Evolution of our understanding of the aVR sign

J Electrocardiol. 2019 Sep-Oct:56:121-124. doi: 10.1016/j.jelectrocard.2019.07.014. Epub 2019 Aug 1.

Abstract

In patients presenting with signs and symptoms of an acute coronary syndrome (ACS) the combination of multilead ST depression and ST elevation in lead aVR, the electrocardiographic "aVR sign," has been associated with severe left main coronary artery stenosis or diffuse coronary artery disease and a high risk of death.
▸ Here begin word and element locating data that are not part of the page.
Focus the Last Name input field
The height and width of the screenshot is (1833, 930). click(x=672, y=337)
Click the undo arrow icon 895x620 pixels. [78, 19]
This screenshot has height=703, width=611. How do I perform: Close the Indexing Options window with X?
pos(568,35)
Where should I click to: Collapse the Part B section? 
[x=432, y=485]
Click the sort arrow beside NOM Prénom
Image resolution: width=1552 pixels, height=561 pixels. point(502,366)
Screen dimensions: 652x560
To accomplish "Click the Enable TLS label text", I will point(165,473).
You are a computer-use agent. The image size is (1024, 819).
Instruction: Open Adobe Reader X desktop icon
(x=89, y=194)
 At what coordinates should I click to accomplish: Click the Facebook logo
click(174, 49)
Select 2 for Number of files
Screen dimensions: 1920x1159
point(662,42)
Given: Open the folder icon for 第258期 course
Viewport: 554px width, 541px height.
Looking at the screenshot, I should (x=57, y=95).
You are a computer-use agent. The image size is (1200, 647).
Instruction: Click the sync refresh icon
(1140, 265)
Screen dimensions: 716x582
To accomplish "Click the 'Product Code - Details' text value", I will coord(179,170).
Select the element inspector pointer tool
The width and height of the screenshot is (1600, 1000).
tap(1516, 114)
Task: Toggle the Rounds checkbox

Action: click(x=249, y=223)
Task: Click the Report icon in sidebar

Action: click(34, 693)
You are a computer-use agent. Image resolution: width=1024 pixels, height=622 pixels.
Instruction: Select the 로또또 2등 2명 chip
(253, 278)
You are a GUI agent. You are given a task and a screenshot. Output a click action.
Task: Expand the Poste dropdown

Recent guidelines even suggest that the aVR sign may represent an ST-elevation myocardial infarction (STEMI) equivalent and therefore, an indication for emergent cardiac catheterization and reperfusion. The specificity of the aVR sign for left main disease, however, has been questioned as multiple additional high-risk clinical conditions have also been shown to be associated with the aVR sign. The purpose of this review is to provide a historic background of the aVR sign and to summarize the evolution of our understanding of this important electrocardiographic (ECG) phenomenon. Using two illustrative cases, we wish to highlight the significant risks associated both with under-appreciation of the aVR sign as well as hastily overreacting to the aVR sign.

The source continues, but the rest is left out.